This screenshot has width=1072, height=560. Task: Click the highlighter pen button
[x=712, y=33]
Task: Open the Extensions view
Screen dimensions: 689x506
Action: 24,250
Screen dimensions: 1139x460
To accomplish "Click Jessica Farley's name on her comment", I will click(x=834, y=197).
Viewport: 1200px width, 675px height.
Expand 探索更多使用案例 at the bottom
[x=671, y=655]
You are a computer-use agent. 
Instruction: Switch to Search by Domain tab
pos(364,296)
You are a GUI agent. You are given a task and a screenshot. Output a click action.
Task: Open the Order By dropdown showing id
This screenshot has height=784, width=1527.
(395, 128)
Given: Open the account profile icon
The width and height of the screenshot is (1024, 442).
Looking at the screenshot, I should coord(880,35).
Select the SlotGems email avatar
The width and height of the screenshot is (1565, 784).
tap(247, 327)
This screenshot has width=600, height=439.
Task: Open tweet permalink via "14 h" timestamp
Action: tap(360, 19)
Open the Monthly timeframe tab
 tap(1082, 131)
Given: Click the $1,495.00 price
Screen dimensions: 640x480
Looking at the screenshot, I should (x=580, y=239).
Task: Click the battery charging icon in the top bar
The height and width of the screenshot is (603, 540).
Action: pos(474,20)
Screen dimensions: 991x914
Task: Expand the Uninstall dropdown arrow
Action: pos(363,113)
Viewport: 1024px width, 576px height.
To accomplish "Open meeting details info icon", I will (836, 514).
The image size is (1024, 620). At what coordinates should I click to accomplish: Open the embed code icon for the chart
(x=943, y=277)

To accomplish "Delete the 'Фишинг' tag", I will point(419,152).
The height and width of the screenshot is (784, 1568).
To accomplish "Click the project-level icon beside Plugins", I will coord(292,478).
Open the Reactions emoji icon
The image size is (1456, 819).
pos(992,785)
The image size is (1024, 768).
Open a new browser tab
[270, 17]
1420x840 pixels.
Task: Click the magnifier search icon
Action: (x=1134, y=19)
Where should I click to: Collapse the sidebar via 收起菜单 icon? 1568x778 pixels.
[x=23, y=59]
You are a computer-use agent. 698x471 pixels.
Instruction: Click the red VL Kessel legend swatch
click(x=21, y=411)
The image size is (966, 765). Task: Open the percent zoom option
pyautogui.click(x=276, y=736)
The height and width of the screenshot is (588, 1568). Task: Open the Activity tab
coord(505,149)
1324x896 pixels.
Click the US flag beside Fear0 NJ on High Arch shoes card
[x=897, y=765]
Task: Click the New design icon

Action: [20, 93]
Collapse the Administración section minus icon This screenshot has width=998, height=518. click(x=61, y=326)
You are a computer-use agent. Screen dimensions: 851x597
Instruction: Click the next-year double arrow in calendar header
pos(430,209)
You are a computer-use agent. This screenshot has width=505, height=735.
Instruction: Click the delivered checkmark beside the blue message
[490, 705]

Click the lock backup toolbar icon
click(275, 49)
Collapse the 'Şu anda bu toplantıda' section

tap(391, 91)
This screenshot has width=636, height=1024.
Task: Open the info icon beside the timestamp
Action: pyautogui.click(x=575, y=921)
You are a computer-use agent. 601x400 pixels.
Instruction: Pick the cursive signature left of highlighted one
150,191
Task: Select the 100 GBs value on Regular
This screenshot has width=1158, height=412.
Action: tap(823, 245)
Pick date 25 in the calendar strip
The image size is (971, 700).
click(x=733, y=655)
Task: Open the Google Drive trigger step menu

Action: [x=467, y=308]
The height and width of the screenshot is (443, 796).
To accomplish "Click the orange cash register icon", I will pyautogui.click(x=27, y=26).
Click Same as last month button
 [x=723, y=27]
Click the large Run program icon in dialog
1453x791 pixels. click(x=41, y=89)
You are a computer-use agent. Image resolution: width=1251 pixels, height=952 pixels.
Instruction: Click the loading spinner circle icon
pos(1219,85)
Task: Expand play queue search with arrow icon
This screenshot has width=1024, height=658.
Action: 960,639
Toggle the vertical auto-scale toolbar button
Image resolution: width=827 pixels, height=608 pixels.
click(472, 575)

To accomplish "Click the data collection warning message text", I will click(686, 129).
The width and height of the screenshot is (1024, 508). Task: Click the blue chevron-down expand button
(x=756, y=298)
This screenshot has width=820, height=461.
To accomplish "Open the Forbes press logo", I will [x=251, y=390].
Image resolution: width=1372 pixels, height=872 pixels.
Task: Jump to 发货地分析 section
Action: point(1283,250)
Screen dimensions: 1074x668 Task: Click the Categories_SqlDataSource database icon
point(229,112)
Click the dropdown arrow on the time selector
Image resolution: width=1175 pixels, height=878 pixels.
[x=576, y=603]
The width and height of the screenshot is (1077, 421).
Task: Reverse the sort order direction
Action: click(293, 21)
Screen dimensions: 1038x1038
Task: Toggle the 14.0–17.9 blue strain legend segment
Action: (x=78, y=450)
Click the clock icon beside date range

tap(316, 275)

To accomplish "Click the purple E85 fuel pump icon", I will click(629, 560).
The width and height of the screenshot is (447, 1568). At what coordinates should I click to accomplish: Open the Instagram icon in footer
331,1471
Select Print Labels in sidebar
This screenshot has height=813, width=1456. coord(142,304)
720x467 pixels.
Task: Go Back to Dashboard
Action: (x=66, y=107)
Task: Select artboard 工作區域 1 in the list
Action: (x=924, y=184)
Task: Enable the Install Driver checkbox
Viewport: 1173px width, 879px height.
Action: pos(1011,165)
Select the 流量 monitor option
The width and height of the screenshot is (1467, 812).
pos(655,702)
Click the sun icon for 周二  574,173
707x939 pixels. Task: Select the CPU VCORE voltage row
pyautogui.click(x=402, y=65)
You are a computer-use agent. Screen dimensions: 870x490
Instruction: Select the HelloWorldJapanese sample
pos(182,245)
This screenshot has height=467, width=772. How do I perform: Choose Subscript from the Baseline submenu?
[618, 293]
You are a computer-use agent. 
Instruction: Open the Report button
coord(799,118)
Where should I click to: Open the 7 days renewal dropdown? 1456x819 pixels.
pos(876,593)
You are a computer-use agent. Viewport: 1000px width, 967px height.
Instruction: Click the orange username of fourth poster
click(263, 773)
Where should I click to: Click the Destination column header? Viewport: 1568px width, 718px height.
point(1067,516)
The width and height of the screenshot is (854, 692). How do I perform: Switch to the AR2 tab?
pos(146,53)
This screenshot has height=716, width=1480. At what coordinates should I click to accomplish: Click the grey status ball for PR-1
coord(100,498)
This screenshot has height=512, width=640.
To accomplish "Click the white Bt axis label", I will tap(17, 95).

• _Given request_
Could you reproduce the listing above line for line, from first to last, with nothing changed?

• _Response to this task_
This screenshot has width=1072, height=560. Task: Click the highlighter pen button
[x=712, y=33]
Task: Open the Extensions view
Screen dimensions: 689x506
Action: 24,250
Screen dimensions: 1139x460
To accomplish "Click Jessica Farley's name on her comment", I will click(x=834, y=197).
Viewport: 1200px width, 675px height.
Expand 探索更多使用案例 at the bottom
[x=671, y=655]
You are a computer-use agent. 
Instruction: Switch to Search by Domain tab
pos(364,296)
You are a GUI agent. You are given a task and a screenshot. Output a click action.
Task: Open the Order By dropdown showing id
This screenshot has height=784, width=1527.
(395, 128)
Given: Open the account profile icon
The width and height of the screenshot is (1024, 442).
Looking at the screenshot, I should coord(880,35).
Select the SlotGems email avatar
The width and height of the screenshot is (1565, 784).
tap(247, 327)
This screenshot has width=600, height=439.
Task: Open tweet permalink via "14 h" timestamp
Action: tap(360, 19)
Open the Monthly timeframe tab
 tap(1082, 131)
Given: Click the $1,495.00 price
Screen dimensions: 640x480
Looking at the screenshot, I should (x=580, y=239).
Task: Click the battery charging icon in the top bar
The height and width of the screenshot is (603, 540).
Action: pos(474,20)
Screen dimensions: 991x914
Task: Expand the Uninstall dropdown arrow
Action: pos(363,113)
Viewport: 1024px width, 576px height.
To accomplish "Open meeting details info icon", I will (836, 514).
The image size is (1024, 620). At what coordinates should I click to accomplish: Open the embed code icon for the chart
(x=943, y=277)

To accomplish "Delete the 'Фишинг' tag", I will point(419,152).
The height and width of the screenshot is (784, 1568).
To accomplish "Click the project-level icon beside Plugins", I will coord(292,478).
Open the Reactions emoji icon
The image size is (1456, 819).
pos(992,785)
The image size is (1024, 768).
Open a new browser tab
[270, 17]
1420x840 pixels.
Task: Click the magnifier search icon
Action: (x=1134, y=19)
Where should I click to: Collapse the sidebar via 收起菜单 icon? 1568x778 pixels.
[x=23, y=59]
You are a computer-use agent. 698x471 pixels.
Instruction: Click the red VL Kessel legend swatch
click(x=21, y=411)
The image size is (966, 765). Task: Open the percent zoom option
pyautogui.click(x=276, y=736)
The height and width of the screenshot is (588, 1568). Task: Open the Activity tab
coord(505,149)
1324x896 pixels.
Click the US flag beside Fear0 NJ on High Arch shoes card
[x=897, y=765]
Task: Click the New design icon

Action: [20, 93]
Collapse the Administración section minus icon This screenshot has width=998, height=518. click(x=61, y=326)
You are a computer-use agent. Screen dimensions: 851x597
Instruction: Click the next-year double arrow in calendar header
pos(430,209)
You are a computer-use agent. This screenshot has width=505, height=735.
Instruction: Click the delivered checkmark beside the blue message
[490, 705]

Click the lock backup toolbar icon
click(275, 49)
Collapse the 'Şu anda bu toplantıda' section

tap(391, 91)
This screenshot has width=636, height=1024.
Task: Open the info icon beside the timestamp
Action: pyautogui.click(x=575, y=921)
You are a computer-use agent. 601x400 pixels.
Instruction: Pick the cursive signature left of highlighted one
150,191
Task: Select the 100 GBs value on Regular
This screenshot has width=1158, height=412.
Action: tap(823, 245)
Pick date 25 in the calendar strip
The image size is (971, 700).
click(x=733, y=655)
Task: Open the Google Drive trigger step menu

Action: [x=467, y=308]
The height and width of the screenshot is (443, 796).
To accomplish "Click the orange cash register icon", I will pyautogui.click(x=27, y=26).
Click Same as last month button
 [x=723, y=27]
Click the large Run program icon in dialog
1453x791 pixels. click(x=41, y=89)
You are a computer-use agent. Image resolution: width=1251 pixels, height=952 pixels.
Instruction: Click the loading spinner circle icon
pos(1219,85)
Task: Expand play queue search with arrow icon
This screenshot has width=1024, height=658.
Action: 960,639
Toggle the vertical auto-scale toolbar button
Image resolution: width=827 pixels, height=608 pixels.
click(472, 575)

To accomplish "Click the data collection warning message text", I will click(686, 129).
The width and height of the screenshot is (1024, 508). Task: Click the blue chevron-down expand button
(x=756, y=298)
This screenshot has width=820, height=461.
To accomplish "Open the Forbes press logo", I will [x=251, y=390].
Image resolution: width=1372 pixels, height=872 pixels.
Task: Jump to 发货地分析 section
Action: point(1283,250)
Screen dimensions: 1074x668 Task: Click the Categories_SqlDataSource database icon
point(229,112)
Click the dropdown arrow on the time selector
Image resolution: width=1175 pixels, height=878 pixels.
[x=576, y=603]
The width and height of the screenshot is (1077, 421).
Task: Reverse the sort order direction
Action: click(293, 21)
Screen dimensions: 1038x1038
Task: Toggle the 14.0–17.9 blue strain legend segment
Action: (x=78, y=450)
Click the clock icon beside date range

tap(316, 275)

To accomplish "Click the purple E85 fuel pump icon", I will click(629, 560).
The width and height of the screenshot is (447, 1568). At what coordinates should I click to accomplish: Open the Instagram icon in footer
331,1471
Select Print Labels in sidebar
This screenshot has height=813, width=1456. coord(142,304)
720x467 pixels.
Task: Go Back to Dashboard
Action: (x=66, y=107)
Task: Select artboard 工作區域 1 in the list
Action: (x=924, y=184)
Task: Enable the Install Driver checkbox
Viewport: 1173px width, 879px height.
Action: pos(1011,165)
Select the 流量 monitor option
The width and height of the screenshot is (1467, 812).
pos(655,702)
Click the sun icon for 周二  574,173
707x939 pixels. Task: Select the CPU VCORE voltage row
pyautogui.click(x=402, y=65)
You are a computer-use agent. Screen dimensions: 870x490
Instruction: Select the HelloWorldJapanese sample
pos(182,245)
This screenshot has height=467, width=772. How do I perform: Choose Subscript from the Baseline submenu?
[618, 293]
You are a computer-use agent. 
Instruction: Open the Report button
coord(799,118)
Where should I click to: Open the 7 days renewal dropdown? 1456x819 pixels.
pos(876,593)
You are a computer-use agent. Viewport: 1000px width, 967px height.
Instruction: Click the orange username of fourth poster
click(263, 773)
Where should I click to: Click the Destination column header? Viewport: 1568px width, 718px height.
point(1067,516)
The width and height of the screenshot is (854, 692). How do I perform: Switch to the AR2 tab?
pos(146,53)
This screenshot has height=716, width=1480. At what coordinates should I click to accomplish: Click the grey status ball for PR-1
coord(100,498)
This screenshot has height=512, width=640.
To accomplish "Click the white Bt axis label", I will tap(17, 95).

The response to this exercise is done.